__EXERCISE DETAILS__.
Please print each of the entries below verbatim, leaving nothing out.

****************************************

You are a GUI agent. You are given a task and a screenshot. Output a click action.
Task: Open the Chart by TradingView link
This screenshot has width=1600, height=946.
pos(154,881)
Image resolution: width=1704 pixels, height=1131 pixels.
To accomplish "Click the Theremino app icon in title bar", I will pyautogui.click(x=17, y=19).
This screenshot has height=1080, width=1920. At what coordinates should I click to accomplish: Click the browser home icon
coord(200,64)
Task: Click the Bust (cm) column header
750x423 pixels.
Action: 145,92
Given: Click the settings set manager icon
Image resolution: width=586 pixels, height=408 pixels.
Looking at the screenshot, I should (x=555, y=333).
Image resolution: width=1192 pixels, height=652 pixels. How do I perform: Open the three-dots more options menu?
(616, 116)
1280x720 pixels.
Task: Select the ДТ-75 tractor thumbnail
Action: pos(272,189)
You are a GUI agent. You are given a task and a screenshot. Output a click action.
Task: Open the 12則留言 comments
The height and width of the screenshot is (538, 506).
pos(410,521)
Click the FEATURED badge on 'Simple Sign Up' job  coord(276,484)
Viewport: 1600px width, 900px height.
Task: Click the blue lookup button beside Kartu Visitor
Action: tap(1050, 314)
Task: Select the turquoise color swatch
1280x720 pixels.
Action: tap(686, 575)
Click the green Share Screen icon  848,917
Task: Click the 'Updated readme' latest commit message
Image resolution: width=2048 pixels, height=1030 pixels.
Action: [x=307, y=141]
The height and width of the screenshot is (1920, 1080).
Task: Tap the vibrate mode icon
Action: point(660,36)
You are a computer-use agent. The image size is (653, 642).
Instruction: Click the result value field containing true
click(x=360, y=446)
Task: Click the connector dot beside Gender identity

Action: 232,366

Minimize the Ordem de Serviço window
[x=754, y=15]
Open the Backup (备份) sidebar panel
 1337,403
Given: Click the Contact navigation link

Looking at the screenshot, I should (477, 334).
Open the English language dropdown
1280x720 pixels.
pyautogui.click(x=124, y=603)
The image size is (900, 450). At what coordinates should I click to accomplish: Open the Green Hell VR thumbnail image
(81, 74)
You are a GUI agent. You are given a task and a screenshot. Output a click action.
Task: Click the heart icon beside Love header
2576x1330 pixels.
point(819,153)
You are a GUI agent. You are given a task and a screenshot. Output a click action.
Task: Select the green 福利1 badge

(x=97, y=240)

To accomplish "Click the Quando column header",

****************************************

__FINISHED ANSWER__.
You are a GUI agent. You are given a task and a screenshot. Output a click action.
Task: Open the Chart by TradingView link
This screenshot has width=1600, height=946.
pos(154,881)
Image resolution: width=1704 pixels, height=1131 pixels.
To accomplish "Click the Theremino app icon in title bar", I will pyautogui.click(x=17, y=19).
This screenshot has height=1080, width=1920. At what coordinates should I click to accomplish: Click the browser home icon
coord(200,64)
Task: Click the Bust (cm) column header
750x423 pixels.
Action: 145,92
Given: Click the settings set manager icon
Image resolution: width=586 pixels, height=408 pixels.
Looking at the screenshot, I should (x=555, y=333).
Image resolution: width=1192 pixels, height=652 pixels. How do I perform: Open the three-dots more options menu?
(616, 116)
1280x720 pixels.
Task: Select the ДТ-75 tractor thumbnail
Action: pos(272,189)
You are a GUI agent. You are given a task and a screenshot. Output a click action.
Task: Open the 12則留言 comments
The height and width of the screenshot is (538, 506).
pos(410,521)
Click the FEATURED badge on 'Simple Sign Up' job  coord(276,484)
Viewport: 1600px width, 900px height.
Task: Click the blue lookup button beside Kartu Visitor
Action: tap(1050, 314)
Task: Select the turquoise color swatch
1280x720 pixels.
Action: tap(686, 575)
Click the green Share Screen icon  848,917
Task: Click the 'Updated readme' latest commit message
Image resolution: width=2048 pixels, height=1030 pixels.
Action: [x=307, y=141]
The height and width of the screenshot is (1920, 1080).
Task: Tap the vibrate mode icon
Action: point(660,36)
You are a computer-use agent. The image size is (653, 642).
Instruction: Click the result value field containing true
click(x=360, y=446)
Task: Click the connector dot beside Gender identity

Action: 232,366

Minimize the Ordem de Serviço window
[x=754, y=15]
Open the Backup (备份) sidebar panel
 1337,403
Given: Click the Contact navigation link

Looking at the screenshot, I should (477, 334).
Open the English language dropdown
1280x720 pixels.
pyautogui.click(x=124, y=603)
The image size is (900, 450). At what coordinates should I click to accomplish: Open the Green Hell VR thumbnail image
(81, 74)
You are a GUI agent. You are given a task and a screenshot. Output a click action.
Task: Click the heart icon beside Love header
2576x1330 pixels.
point(819,153)
You are a GUI agent. You are given a task and a screenshot. Output a click action.
Task: Select the green 福利1 badge

(x=97, y=240)

To accomplish "Click the Quando column header",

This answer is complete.